Les deux Hercule de
Castelviel
Le village comprenait une
petite quinzaine de familles encore en 1780, 68 habitants dont déjà certains âgés de plus de 50 ans. Le 19ème siècle a fini de le vider de ses jeunes hommes, partis vers les
mirages qu’étaient les villes. C’est vrai que le phylloxéra détruisit les rêves
de nos jeunes vignerons et les mines embauchaient en Cévennes avec l’espoir
d’une autre vie et une paie assurée. La route d’Alès n’était pas loin. Les
vieux petit à petit s’en sont allés, et les cheminées n’ont plus fumé, les
toits sont tombés, les murs aussi.
Pourtant Castelvieil
avait connu ses heures de gloire avec ses deux Hercules.
Le premier surnommé
Pinatel, de son vrai nom Abraham Coste, devient célèbre pendant les guerres de
religion de 1560-1629. Son prénom laisse penser qu’il est protestant, ce qui
pourrait expliquer déjà à cette époque la fin programmée du village. C’est un
berger, très grand, costaud, tanné par le soleil, le poil noir abondant, une
barbe de patriarche, le regard charbonneux. Un taiseux, un solitaire….. Une
grand-tante l’avait recueilli après le décès de ses parents.
Ce jour de juin 1591 un
groupe de soldats catholiques de la Sainte Ligue envahissent le village. Des
maisons commencent à brûler, les habitants tentent de fuir, les corps tombent. La
fumée, les cris, l’enfer… Les soldats chapardent poules et chèvres, pillent les
placards. Pinatel avec pour arme pour se défendre, sa fureur et son envie de
vivre, arrache un pin d’un coup de rein et s’en sert comme d’une massue,
tournoyante, fendant des cranes, cassant des jambes, des bras des envahisseurs…

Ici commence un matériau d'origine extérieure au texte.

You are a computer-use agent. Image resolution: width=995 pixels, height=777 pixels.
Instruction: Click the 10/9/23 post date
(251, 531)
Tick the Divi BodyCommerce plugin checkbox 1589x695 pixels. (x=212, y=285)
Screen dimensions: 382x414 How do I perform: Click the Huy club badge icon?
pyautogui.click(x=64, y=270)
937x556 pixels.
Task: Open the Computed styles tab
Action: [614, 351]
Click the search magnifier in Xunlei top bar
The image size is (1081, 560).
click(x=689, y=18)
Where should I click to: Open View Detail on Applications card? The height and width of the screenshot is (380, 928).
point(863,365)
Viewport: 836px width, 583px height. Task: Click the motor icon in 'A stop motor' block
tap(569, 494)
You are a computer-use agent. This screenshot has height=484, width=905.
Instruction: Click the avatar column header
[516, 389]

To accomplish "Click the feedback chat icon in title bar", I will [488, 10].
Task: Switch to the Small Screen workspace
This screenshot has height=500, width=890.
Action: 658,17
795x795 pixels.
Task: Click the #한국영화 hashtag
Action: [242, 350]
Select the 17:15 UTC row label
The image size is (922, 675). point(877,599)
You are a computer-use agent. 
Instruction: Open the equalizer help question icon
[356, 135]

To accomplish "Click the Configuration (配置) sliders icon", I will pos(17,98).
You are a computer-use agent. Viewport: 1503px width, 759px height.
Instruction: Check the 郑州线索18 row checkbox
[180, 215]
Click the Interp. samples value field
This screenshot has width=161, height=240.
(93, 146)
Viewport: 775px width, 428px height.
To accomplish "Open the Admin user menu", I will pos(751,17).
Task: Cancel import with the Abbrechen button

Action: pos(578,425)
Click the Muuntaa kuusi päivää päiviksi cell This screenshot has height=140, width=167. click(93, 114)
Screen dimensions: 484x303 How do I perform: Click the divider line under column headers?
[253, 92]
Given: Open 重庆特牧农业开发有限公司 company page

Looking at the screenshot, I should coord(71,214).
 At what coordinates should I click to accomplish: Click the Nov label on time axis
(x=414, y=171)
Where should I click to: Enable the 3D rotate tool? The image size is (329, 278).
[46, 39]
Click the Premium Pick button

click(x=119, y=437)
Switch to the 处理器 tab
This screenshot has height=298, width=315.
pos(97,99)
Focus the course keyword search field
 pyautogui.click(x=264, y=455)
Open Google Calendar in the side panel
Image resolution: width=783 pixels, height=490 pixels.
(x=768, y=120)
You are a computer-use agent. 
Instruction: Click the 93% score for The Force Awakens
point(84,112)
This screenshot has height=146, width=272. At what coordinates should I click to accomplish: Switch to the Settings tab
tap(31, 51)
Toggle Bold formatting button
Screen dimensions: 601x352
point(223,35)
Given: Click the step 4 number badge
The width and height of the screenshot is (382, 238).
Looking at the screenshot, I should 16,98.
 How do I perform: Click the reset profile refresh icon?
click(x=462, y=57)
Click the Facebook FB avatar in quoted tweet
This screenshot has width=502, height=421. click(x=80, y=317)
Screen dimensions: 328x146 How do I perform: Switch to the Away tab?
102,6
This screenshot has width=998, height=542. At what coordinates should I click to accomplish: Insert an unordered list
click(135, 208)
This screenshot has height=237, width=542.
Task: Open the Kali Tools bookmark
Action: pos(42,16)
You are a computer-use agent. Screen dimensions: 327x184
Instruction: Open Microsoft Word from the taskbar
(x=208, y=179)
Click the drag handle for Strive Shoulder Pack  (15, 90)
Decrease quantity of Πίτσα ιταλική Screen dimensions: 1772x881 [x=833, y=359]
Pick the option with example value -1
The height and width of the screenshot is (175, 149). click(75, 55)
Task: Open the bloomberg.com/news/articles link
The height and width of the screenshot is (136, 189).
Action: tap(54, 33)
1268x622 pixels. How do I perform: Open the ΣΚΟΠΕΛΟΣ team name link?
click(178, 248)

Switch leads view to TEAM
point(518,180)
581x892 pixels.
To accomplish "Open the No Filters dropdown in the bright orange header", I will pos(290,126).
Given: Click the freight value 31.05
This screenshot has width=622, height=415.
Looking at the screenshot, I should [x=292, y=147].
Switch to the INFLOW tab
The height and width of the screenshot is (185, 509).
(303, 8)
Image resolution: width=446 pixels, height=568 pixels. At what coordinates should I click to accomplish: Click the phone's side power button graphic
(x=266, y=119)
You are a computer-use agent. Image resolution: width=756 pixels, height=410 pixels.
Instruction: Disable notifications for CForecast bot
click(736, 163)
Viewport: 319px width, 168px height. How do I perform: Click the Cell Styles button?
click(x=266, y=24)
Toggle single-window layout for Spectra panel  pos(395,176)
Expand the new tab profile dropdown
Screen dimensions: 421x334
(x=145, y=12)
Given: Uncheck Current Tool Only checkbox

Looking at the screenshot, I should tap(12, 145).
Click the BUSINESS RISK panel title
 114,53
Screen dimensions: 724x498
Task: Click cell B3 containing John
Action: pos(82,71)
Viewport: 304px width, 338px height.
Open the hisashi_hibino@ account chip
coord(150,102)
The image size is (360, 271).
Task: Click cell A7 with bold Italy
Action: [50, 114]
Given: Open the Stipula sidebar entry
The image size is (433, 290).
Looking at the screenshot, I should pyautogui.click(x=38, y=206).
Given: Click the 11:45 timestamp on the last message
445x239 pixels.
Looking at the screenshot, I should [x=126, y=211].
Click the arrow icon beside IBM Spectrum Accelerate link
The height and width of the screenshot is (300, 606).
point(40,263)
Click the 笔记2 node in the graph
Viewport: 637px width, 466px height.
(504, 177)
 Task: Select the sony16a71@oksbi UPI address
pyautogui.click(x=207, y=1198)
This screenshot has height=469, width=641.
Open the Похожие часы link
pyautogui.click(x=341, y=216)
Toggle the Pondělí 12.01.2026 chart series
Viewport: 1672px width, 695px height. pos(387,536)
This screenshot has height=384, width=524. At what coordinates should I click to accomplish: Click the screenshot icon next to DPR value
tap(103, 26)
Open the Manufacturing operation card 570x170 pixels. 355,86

L’ennemi bat en retraite devant ce « démon noir » démesuré,
sorti de nulle part.
On ne sait pas ce qu’il
advint de Pinatel après cet exploit. Il ne semble pas avoir été poursuivi par
la justice. Il est vrai qu’en ces temps troublés, les autorités avaient d’autres
Pinatel à fouetter. Il paraîtrait que plus tard les jeunes filles alentour lui
faisaient les yeux doux, le découvrant enfin, lui qui auparavant ne
méritait même pas un regard !!
Anonymous 1590 — Histoire Geographie 5ieme Nathan
Procession_de_la_Ligue_1590_Musee
Carnavalet—wikipedia.org-
Le second
Hercule, Joseph Bastide est né dans une famille de cultivateurs catholiques
dans les années 1670. Dès son jeune âge, pourtant petit dernier de la fratrie,
il est plus grand, plus musclé que ses trois frères, les dépassant facilement
d’une tête, puis de deux… Très vite il aide les habitants de son village pour
les travaux lourds. Il s’attèle à un charroi de bois pour le vieux Simon. Il
porte sur ses épaules les fagots, les panières, la brebis malade… Des bœufs se
sont embourbés dans le fossé avec leur char et personne ne peut les en sortir,
Joseph est là, soulevant, poussant, tirant. Un âne est tombé dans un puits,
Joseph arque-bouté contre les parois le hisse sur la margelle…. Les consuls
d’Uzès ayant entendu ses exploits vont l’appeler pour faire transporter une
herse en fer de plus de dix quintaux. Elle avait servi jadis à fermer une des
portes de la ville. Naturellement le travail devait se faire contre un petit
salaire. Joseph soulève donc l’engin et le transporte à l’endroit convenu.
Mais une
fois le travail exécuté, les consuls se mirent à lésiner sur le prix. Joseph
n’avait pas assez peiné pour justifier ce salaire…. On n’avait pas pensé que ce
serait si facile… Joseph avait eu
l’honneur de servir la ville …. Et puis Joseph leur parait un peu benêt, autant
en profiter !! La mauvaise foi est un sentiment humain, surtout chez les
politiques ! Alors ni une ni deux, sans un mot, Joseph « le benêt »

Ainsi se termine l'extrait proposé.